■ The task:
Write out every line below that contains "screenshot".

--- Available data Enclosed Below ---

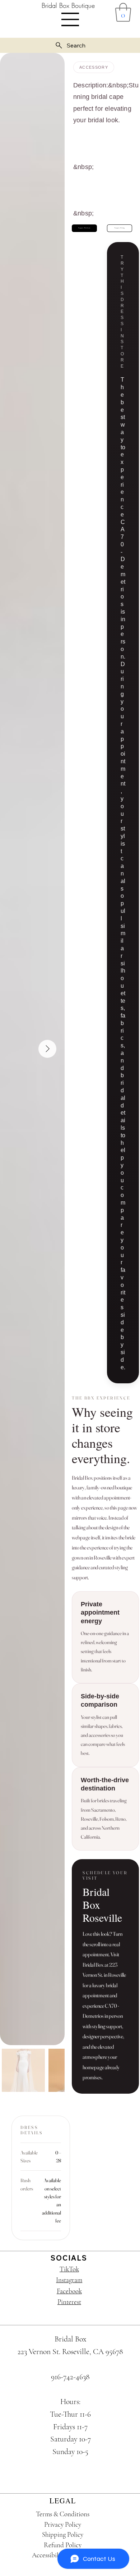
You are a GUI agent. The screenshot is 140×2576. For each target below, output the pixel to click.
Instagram (69, 2280)
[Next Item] (47, 1049)
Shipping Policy (62, 2534)
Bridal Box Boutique (68, 5)
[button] (123, 12)
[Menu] (70, 19)
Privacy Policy (62, 2524)
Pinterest (69, 2302)
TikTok (69, 2269)
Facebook (69, 2291)
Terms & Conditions (62, 2514)
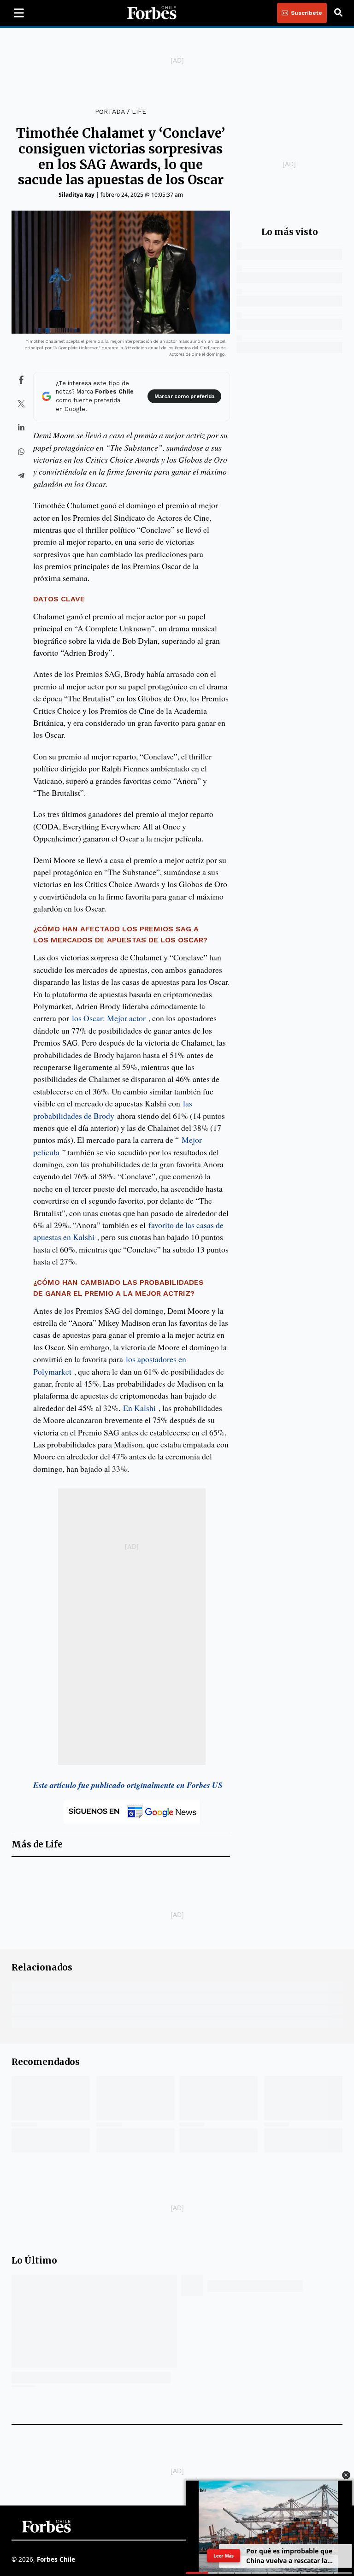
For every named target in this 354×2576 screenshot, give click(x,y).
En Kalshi (139, 1407)
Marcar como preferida (184, 397)
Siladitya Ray (76, 195)
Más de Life (37, 1844)
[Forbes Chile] (151, 13)
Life (139, 111)
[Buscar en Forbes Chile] (338, 13)
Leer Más (223, 2555)
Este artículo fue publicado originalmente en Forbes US (128, 1785)
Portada (109, 111)
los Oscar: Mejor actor (109, 1017)
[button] (346, 2475)
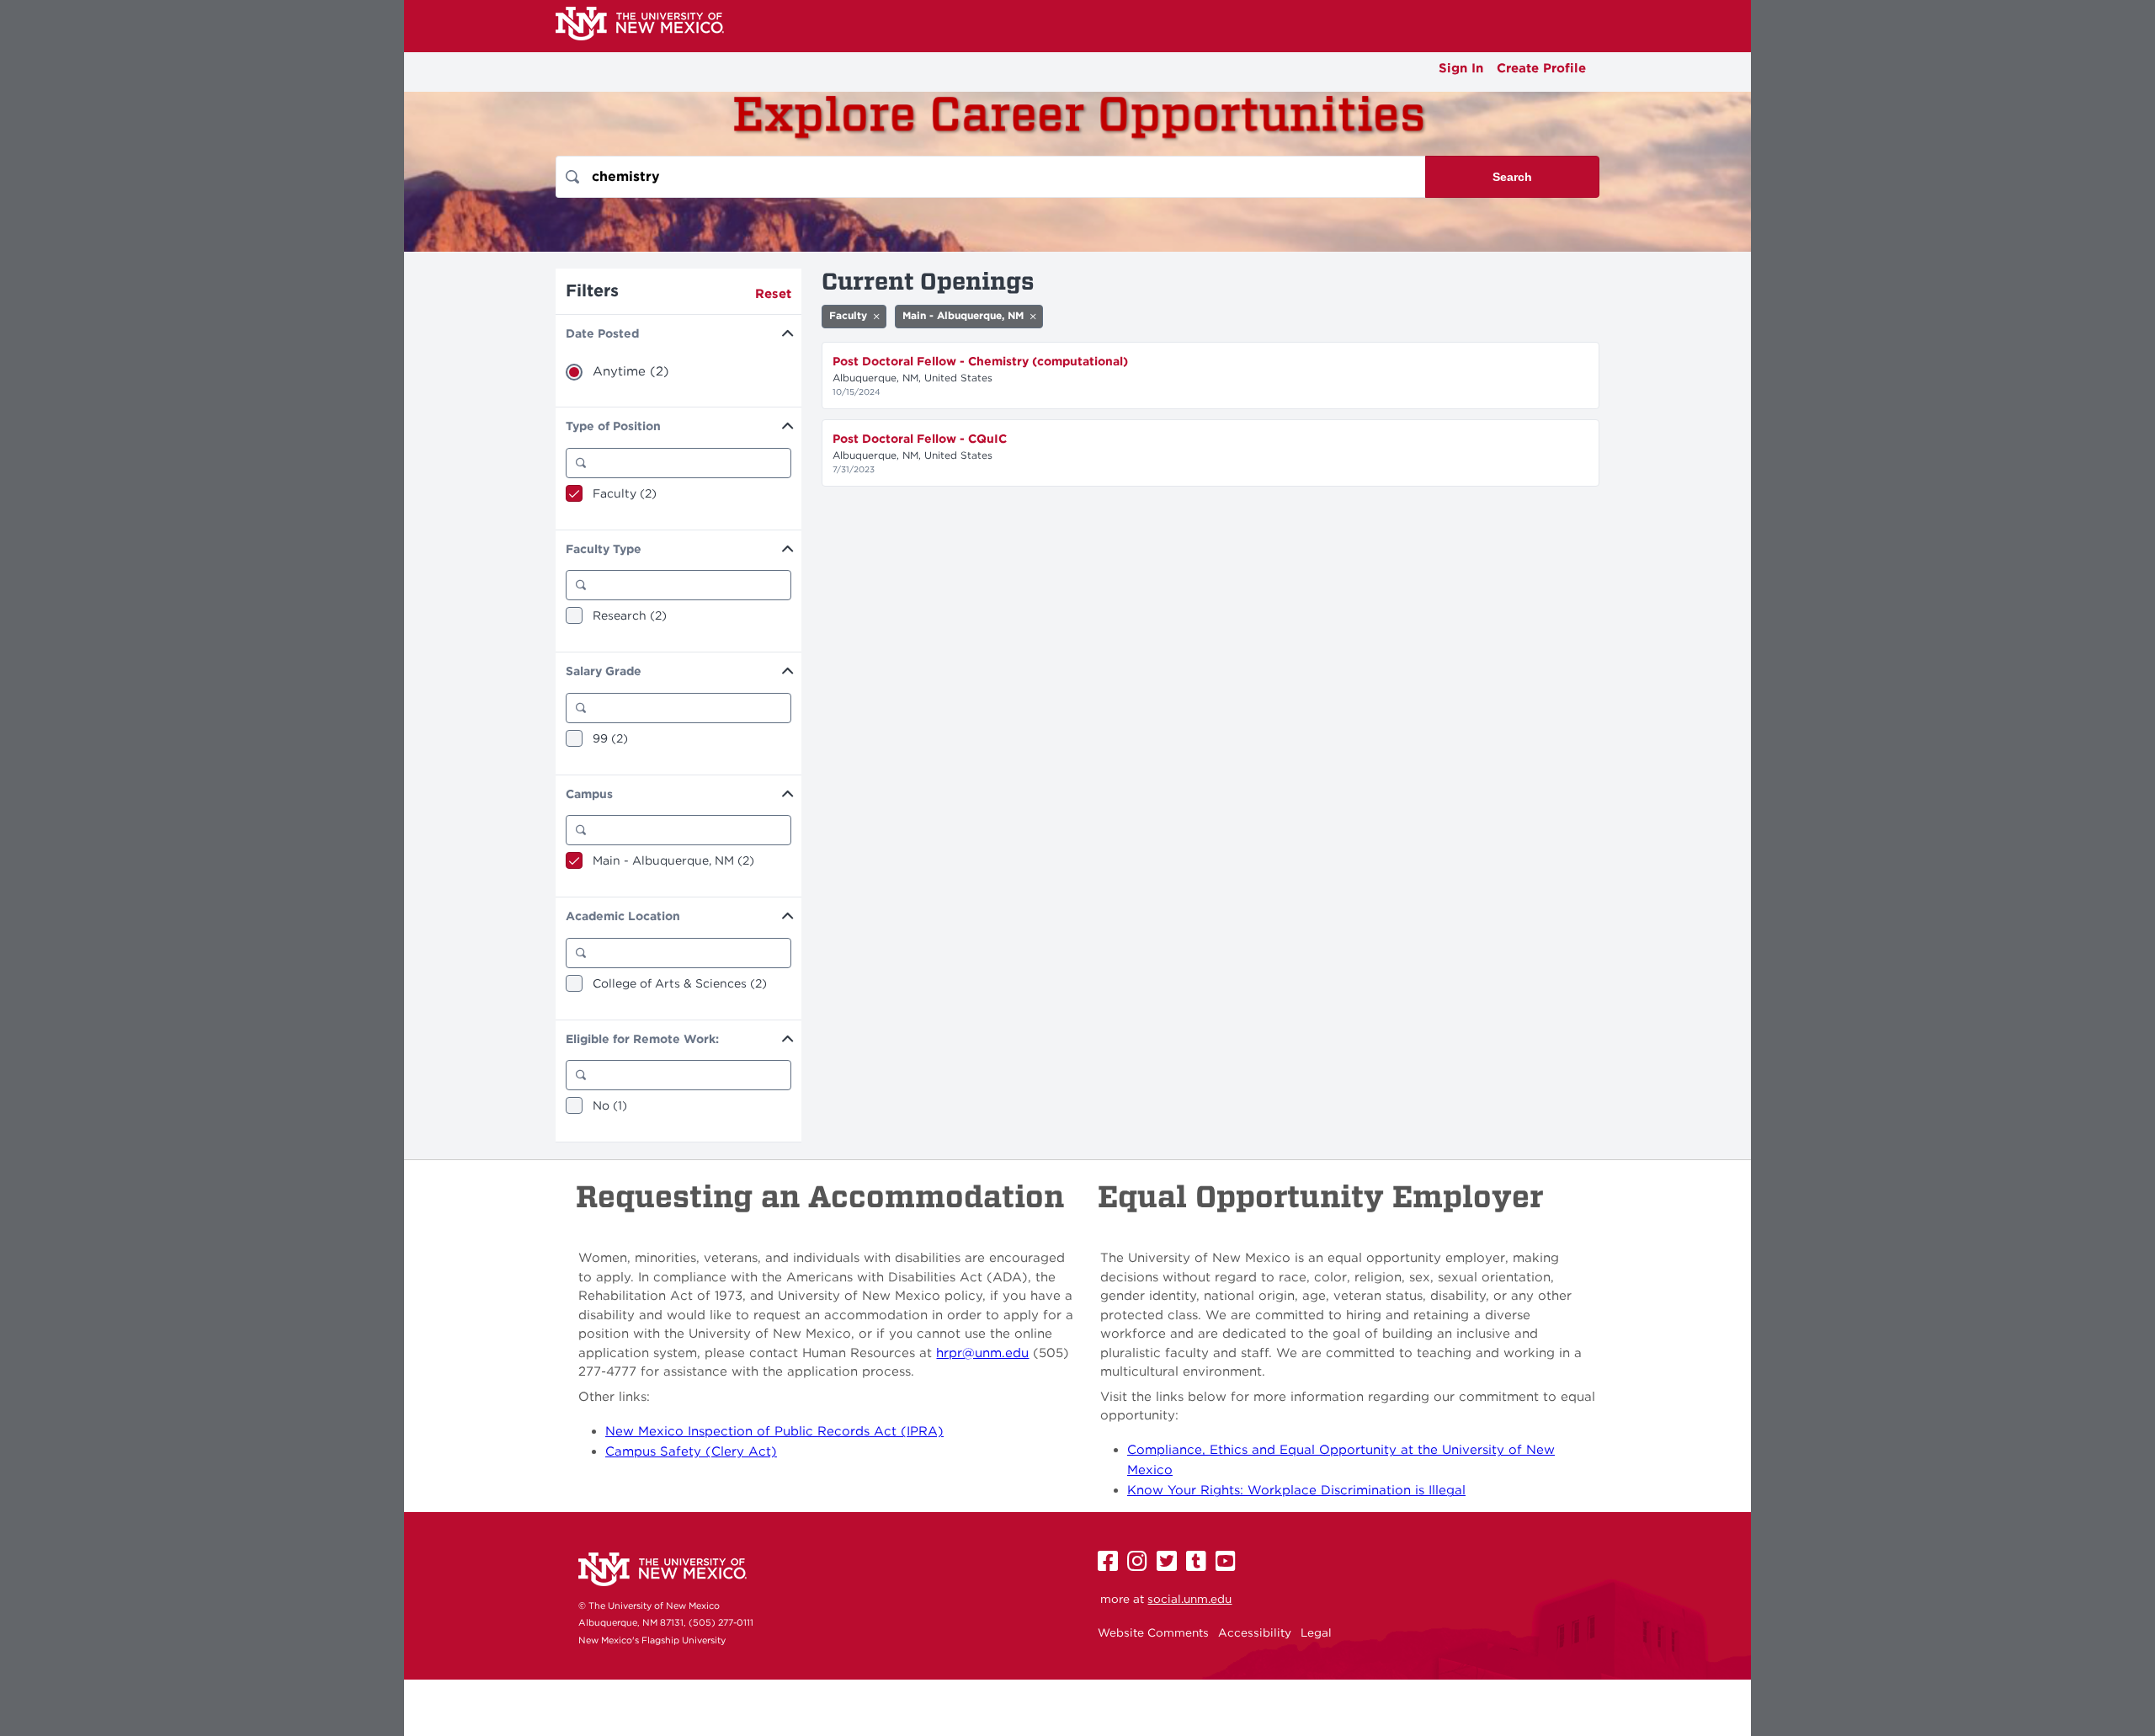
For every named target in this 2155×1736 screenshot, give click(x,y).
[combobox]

--- End of Enclosed Available data ---

■ Answer section:
You are a GUI agent. The screenshot is 140×2576. For each target below, output the pixel to click.
For every named target in this 354×2576 screenshot, give click(x,y).
For every named target in this 2155×1736 screenshot, give click(x,y).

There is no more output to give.